* [What you will do] Each line of the listing below should be restated word for word.
___
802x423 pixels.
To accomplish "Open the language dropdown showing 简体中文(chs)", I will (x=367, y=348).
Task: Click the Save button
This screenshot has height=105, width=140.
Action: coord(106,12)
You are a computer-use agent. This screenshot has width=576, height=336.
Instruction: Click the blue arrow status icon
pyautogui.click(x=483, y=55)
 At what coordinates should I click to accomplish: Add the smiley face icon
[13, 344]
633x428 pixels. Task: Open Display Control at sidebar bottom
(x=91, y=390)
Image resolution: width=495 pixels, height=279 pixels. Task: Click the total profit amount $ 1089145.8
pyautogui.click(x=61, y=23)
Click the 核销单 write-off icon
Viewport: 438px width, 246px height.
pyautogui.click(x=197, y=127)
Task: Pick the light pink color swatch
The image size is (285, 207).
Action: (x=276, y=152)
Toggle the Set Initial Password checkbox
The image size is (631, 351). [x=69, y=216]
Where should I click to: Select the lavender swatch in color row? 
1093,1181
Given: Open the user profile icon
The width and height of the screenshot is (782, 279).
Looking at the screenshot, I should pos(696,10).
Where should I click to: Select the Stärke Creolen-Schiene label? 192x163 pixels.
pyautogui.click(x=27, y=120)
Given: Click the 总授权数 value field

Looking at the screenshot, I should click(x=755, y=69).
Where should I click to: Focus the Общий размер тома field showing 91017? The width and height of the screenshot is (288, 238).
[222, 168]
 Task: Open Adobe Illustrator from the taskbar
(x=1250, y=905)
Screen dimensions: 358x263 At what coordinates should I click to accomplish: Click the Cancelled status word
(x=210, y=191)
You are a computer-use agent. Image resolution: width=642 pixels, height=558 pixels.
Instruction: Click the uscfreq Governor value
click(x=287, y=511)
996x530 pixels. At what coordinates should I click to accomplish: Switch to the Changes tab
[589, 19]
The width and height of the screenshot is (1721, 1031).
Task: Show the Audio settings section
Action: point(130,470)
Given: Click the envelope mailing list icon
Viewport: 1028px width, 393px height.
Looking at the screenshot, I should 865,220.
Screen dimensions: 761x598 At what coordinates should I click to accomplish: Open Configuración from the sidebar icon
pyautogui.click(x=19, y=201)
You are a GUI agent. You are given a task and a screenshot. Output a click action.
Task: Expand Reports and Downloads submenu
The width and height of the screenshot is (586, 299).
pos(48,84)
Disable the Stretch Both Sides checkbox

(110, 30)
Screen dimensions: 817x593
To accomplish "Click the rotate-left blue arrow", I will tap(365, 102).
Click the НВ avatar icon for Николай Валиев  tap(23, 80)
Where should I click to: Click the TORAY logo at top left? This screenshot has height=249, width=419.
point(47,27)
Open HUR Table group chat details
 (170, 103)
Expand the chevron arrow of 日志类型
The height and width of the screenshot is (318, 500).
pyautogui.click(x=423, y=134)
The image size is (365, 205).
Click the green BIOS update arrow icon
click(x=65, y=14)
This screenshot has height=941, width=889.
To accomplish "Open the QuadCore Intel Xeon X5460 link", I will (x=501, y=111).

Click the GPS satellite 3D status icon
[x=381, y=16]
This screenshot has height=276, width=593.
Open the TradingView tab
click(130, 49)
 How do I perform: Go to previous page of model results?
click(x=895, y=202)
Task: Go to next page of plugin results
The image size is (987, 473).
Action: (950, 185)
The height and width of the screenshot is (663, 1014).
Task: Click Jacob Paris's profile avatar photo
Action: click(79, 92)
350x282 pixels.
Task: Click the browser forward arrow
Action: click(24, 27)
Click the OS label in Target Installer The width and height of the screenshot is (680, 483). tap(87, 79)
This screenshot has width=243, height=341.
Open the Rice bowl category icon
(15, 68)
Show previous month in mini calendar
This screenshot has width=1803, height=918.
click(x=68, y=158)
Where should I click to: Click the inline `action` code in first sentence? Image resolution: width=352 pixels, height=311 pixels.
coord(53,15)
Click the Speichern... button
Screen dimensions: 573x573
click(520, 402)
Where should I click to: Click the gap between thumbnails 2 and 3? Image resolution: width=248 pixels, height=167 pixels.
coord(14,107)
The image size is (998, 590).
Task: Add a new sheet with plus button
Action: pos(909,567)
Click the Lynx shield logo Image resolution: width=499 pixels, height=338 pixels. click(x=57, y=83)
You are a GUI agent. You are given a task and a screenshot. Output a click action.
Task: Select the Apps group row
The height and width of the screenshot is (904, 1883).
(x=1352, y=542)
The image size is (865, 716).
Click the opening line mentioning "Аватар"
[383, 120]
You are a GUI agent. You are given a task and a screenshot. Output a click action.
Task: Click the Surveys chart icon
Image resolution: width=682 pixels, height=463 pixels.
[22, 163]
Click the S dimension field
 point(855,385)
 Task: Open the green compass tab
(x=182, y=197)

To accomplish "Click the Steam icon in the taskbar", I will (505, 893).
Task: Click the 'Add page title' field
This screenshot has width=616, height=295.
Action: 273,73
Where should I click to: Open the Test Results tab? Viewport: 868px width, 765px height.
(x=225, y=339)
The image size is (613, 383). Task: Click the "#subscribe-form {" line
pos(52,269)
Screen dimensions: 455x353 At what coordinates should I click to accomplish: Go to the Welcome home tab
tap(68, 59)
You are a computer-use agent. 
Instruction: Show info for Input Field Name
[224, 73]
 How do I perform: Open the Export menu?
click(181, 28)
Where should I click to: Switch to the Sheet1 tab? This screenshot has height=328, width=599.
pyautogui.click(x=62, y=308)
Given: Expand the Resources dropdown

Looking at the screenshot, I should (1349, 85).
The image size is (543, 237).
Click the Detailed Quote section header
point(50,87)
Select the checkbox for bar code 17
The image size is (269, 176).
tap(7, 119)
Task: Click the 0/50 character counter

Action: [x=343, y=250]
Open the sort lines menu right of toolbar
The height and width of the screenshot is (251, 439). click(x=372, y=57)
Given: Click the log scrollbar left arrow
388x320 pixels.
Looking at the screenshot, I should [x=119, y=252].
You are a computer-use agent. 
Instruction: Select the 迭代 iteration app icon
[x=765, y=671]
___
* [Task answer]
802x423 pixels.
To accomplish "Open the language dropdown showing 简体中文(chs)", I will (x=367, y=348).
Task: Click the Save button
This screenshot has height=105, width=140.
Action: coord(106,12)
You are a computer-use agent. This screenshot has width=576, height=336.
Instruction: Click the blue arrow status icon
pyautogui.click(x=483, y=55)
 At what coordinates should I click to accomplish: Add the smiley face icon
[13, 344]
633x428 pixels. Task: Open Display Control at sidebar bottom
(x=91, y=390)
Image resolution: width=495 pixels, height=279 pixels. Task: Click the total profit amount $ 1089145.8
pyautogui.click(x=61, y=23)
Click the 核销单 write-off icon
Viewport: 438px width, 246px height.
pyautogui.click(x=197, y=127)
Task: Pick the light pink color swatch
The image size is (285, 207).
Action: (x=276, y=152)
Toggle the Set Initial Password checkbox
The image size is (631, 351). [x=69, y=216]
Where should I click to: Select the lavender swatch in color row? 
1093,1181
Given: Open the user profile icon
The width and height of the screenshot is (782, 279).
Looking at the screenshot, I should pos(696,10).
Where should I click to: Select the Stärke Creolen-Schiene label? 192x163 pixels.
pyautogui.click(x=27, y=120)
Given: Click the 总授权数 value field

Looking at the screenshot, I should click(x=755, y=69).
Where should I click to: Focus the Общий размер тома field showing 91017? The width and height of the screenshot is (288, 238).
[222, 168]
 Task: Open Adobe Illustrator from the taskbar
(x=1250, y=905)
Screen dimensions: 358x263 At what coordinates should I click to accomplish: Click the Cancelled status word
(x=210, y=191)
You are a computer-use agent. Image resolution: width=642 pixels, height=558 pixels.
Instruction: Click the uscfreq Governor value
click(x=287, y=511)
996x530 pixels. At what coordinates should I click to accomplish: Switch to the Changes tab
[589, 19]
The width and height of the screenshot is (1721, 1031).
Task: Show the Audio settings section
Action: point(130,470)
Given: Click the envelope mailing list icon
Viewport: 1028px width, 393px height.
Looking at the screenshot, I should 865,220.
Screen dimensions: 761x598 At what coordinates should I click to accomplish: Open Configuración from the sidebar icon
pyautogui.click(x=19, y=201)
You are a GUI agent. You are given a task and a screenshot. Output a click action.
Task: Expand Reports and Downloads submenu
The width and height of the screenshot is (586, 299).
pos(48,84)
Disable the Stretch Both Sides checkbox

(110, 30)
Screen dimensions: 817x593
To accomplish "Click the rotate-left blue arrow", I will tap(365, 102).
Click the НВ avatar icon for Николай Валиев  tap(23, 80)
Where should I click to: Click the TORAY logo at top left? This screenshot has height=249, width=419.
point(47,27)
Open HUR Table group chat details
 (170, 103)
Expand the chevron arrow of 日志类型
The height and width of the screenshot is (318, 500).
pyautogui.click(x=423, y=134)
The image size is (365, 205).
Click the green BIOS update arrow icon
click(x=65, y=14)
This screenshot has height=941, width=889.
To accomplish "Open the QuadCore Intel Xeon X5460 link", I will (x=501, y=111).

Click the GPS satellite 3D status icon
[x=381, y=16]
This screenshot has height=276, width=593.
Open the TradingView tab
click(130, 49)
 How do I perform: Go to previous page of model results?
click(x=895, y=202)
Task: Go to next page of plugin results
The image size is (987, 473).
Action: (950, 185)
The height and width of the screenshot is (663, 1014).
Task: Click Jacob Paris's profile avatar photo
Action: click(79, 92)
350x282 pixels.
Task: Click the browser forward arrow
Action: click(24, 27)
Click the OS label in Target Installer The width and height of the screenshot is (680, 483). tap(87, 79)
This screenshot has width=243, height=341.
Open the Rice bowl category icon
(15, 68)
Show previous month in mini calendar
This screenshot has width=1803, height=918.
click(x=68, y=158)
Where should I click to: Click the inline `action` code in first sentence? Image resolution: width=352 pixels, height=311 pixels.
coord(53,15)
Click the Speichern... button
Screen dimensions: 573x573
click(520, 402)
Where should I click to: Click the gap between thumbnails 2 and 3? Image resolution: width=248 pixels, height=167 pixels.
coord(14,107)
The image size is (998, 590).
Task: Add a new sheet with plus button
Action: pos(909,567)
Click the Lynx shield logo Image resolution: width=499 pixels, height=338 pixels. click(x=57, y=83)
You are a GUI agent. You are given a task and a screenshot. Output a click action.
Task: Select the Apps group row
The height and width of the screenshot is (904, 1883).
(x=1352, y=542)
The image size is (865, 716).
Click the opening line mentioning "Аватар"
[383, 120]
You are a GUI agent. You are given a task and a screenshot. Output a click action.
Task: Click the Surveys chart icon
Image resolution: width=682 pixels, height=463 pixels.
[22, 163]
Click the S dimension field
 point(855,385)
 Task: Open the green compass tab
(x=182, y=197)

To accomplish "Click the Steam icon in the taskbar", I will (505, 893).
Task: Click the 'Add page title' field
This screenshot has width=616, height=295.
Action: 273,73
Where should I click to: Open the Test Results tab? Viewport: 868px width, 765px height.
(x=225, y=339)
The image size is (613, 383). Task: Click the "#subscribe-form {" line
pos(52,269)
Screen dimensions: 455x353 At what coordinates should I click to accomplish: Go to the Welcome home tab
tap(68, 59)
You are a computer-use agent. 
Instruction: Show info for Input Field Name
[224, 73]
 How do I perform: Open the Export menu?
click(181, 28)
Where should I click to: Switch to the Sheet1 tab? This screenshot has height=328, width=599.
pyautogui.click(x=62, y=308)
Given: Expand the Resources dropdown

Looking at the screenshot, I should (1349, 85).
The image size is (543, 237).
Click the Detailed Quote section header
point(50,87)
Select the checkbox for bar code 17
The image size is (269, 176).
tap(7, 119)
Task: Click the 0/50 character counter

Action: [x=343, y=250]
Open the sort lines menu right of toolbar
The height and width of the screenshot is (251, 439). click(x=372, y=57)
Given: Click the log scrollbar left arrow
388x320 pixels.
Looking at the screenshot, I should [x=119, y=252].
You are a computer-use agent. 
Instruction: Select the 迭代 iteration app icon
[x=765, y=671]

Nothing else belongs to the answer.